* Your instructions
Copy each line of the entries below that contains the string "will".
===== Extracted records
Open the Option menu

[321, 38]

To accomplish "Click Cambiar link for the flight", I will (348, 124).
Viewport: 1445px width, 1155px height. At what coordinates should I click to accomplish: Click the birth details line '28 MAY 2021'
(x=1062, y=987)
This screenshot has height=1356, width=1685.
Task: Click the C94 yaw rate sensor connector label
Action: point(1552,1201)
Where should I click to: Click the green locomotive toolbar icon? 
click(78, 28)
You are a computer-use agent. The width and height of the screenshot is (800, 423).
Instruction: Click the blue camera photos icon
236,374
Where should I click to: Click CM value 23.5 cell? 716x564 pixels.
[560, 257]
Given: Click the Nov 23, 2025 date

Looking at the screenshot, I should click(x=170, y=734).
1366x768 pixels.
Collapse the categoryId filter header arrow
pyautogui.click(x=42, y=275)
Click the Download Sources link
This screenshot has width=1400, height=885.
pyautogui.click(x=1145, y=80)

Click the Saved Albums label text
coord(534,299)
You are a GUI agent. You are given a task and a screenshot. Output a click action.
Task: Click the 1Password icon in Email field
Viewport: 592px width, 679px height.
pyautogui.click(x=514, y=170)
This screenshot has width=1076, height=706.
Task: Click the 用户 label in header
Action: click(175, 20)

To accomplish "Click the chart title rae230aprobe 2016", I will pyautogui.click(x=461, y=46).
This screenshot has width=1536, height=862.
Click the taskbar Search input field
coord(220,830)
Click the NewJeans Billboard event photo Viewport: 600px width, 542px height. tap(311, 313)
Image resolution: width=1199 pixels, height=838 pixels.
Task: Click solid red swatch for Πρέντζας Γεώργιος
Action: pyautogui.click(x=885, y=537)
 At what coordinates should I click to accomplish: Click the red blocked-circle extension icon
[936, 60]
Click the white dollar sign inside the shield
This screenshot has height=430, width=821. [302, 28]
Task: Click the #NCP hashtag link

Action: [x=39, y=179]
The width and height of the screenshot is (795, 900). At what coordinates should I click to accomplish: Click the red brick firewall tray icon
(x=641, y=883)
==========
* Exercise result
To accomplish "Click Cambiar link for the flight", I will (348, 124).
To accomplish "Click the chart title rae230aprobe 2016", I will pyautogui.click(x=461, y=46).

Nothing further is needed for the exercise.